FCN2 (ficolin-2), a member of the fibrinogen-related protein family, is a soluble pattern recognition molecule central to innate immunity. Produced primarily in the liver and secreted into the bloodstream, it acts as a key component of the lectin complement pathway. FCN2 binds to pathogen-associated molecular patterns (PAMPs) on microbial surfaces, such as acetylated sugars (e.g., GlcNAc) or lipoteichoic acid, through its fibrinogen-like domain. This binding triggers complement activation via associated serine proteases (MASPs), leading to pathogen opsonization, inflammation, and targeted cell lysis.

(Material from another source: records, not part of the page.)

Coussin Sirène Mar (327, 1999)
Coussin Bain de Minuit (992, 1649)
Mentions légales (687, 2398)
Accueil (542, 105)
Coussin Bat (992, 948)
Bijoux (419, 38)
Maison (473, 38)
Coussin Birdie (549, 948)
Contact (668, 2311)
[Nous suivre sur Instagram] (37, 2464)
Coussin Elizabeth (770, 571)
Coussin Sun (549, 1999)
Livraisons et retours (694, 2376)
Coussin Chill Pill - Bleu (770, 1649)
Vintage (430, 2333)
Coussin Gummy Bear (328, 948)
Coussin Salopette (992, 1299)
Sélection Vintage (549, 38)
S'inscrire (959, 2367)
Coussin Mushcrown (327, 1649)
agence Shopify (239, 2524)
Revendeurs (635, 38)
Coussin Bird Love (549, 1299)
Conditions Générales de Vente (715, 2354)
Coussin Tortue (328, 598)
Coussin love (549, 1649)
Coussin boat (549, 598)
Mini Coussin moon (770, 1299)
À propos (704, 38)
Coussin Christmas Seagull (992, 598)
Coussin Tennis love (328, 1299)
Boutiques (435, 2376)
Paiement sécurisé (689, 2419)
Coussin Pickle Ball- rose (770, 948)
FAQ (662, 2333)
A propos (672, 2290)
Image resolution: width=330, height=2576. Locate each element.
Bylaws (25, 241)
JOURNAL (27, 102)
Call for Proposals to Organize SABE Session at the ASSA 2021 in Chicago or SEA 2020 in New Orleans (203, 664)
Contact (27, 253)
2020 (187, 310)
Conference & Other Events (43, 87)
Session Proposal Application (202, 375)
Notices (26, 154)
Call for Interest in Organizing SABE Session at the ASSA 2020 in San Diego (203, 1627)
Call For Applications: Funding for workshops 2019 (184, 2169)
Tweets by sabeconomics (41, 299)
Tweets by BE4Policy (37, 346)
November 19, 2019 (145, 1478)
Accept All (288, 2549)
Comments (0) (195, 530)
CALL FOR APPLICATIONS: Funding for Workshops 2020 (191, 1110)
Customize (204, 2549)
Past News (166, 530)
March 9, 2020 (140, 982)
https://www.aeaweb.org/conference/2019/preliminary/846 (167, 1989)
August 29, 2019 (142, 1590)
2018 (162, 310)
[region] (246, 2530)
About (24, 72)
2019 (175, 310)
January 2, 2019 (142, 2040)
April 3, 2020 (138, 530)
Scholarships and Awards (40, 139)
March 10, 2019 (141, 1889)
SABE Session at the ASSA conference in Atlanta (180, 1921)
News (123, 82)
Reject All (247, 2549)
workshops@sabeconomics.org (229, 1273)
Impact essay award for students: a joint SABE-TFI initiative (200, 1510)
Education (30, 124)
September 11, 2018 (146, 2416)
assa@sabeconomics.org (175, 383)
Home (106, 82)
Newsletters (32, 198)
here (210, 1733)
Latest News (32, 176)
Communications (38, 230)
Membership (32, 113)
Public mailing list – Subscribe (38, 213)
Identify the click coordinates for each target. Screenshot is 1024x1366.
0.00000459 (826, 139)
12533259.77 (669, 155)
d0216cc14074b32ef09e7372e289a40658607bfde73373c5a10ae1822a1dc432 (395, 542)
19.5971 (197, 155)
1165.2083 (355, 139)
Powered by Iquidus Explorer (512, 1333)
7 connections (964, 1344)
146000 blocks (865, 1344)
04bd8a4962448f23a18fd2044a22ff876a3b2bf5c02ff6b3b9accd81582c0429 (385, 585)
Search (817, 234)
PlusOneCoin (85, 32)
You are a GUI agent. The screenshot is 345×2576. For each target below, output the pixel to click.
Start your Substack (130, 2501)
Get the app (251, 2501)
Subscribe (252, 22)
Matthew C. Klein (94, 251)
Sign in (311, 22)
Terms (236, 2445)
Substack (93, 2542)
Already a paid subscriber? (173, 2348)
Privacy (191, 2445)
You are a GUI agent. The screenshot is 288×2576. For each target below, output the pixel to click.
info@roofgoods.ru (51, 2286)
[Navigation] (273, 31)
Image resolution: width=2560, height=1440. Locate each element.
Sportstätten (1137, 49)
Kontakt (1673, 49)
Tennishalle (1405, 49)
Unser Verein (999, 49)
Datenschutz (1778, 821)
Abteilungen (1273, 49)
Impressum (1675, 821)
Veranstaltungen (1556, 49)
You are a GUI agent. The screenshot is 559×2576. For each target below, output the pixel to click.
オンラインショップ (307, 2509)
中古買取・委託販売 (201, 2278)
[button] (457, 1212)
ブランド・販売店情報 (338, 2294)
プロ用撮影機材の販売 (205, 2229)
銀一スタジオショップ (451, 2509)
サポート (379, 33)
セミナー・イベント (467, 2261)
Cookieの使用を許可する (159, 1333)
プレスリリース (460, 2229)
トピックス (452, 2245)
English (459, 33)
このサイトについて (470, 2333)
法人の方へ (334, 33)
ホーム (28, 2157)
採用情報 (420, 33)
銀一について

Recombinant FCN2 proteins are engineered to study its structural and functional properties. They are typically expressed in mammalian cell systems (e.g., HEK293 or CHO cells) to ensure proper post-translational modifications, including glycosylation, which is critical for ligand binding and stability. Alternatively, bacterial systems may be used for truncated forms focused on specific domains. These recombinant variants enable detailed investigations into FCN2’s interactions with pathogens, host cells, and complement components.
Research highlights FCN2’s dual role in immunity: protective against bacterial/viral infections (e.g., *Streptococcus*, influenza) and implicated in autoimmune diseases (e.g., rheumatoid arthritis) due to aberrant complement activation. Polymorphisms in the *FCN2* gene correlate with disease susceptibility, driving interest in recombinant FCN2 for diagnostic or therapeutic applications. Recent studies explore its potential as a biomarker for sepsis or as a modulator of immune responses in transplantation. Challenges remain in optimizing recombinant production to mirror native protein functionality, particularly in multimer formation essential for pathogen recognition. Advances in protein engineering may unlock therapeutic strategies harnessing FCN2’s pathogen-targeting capabilities.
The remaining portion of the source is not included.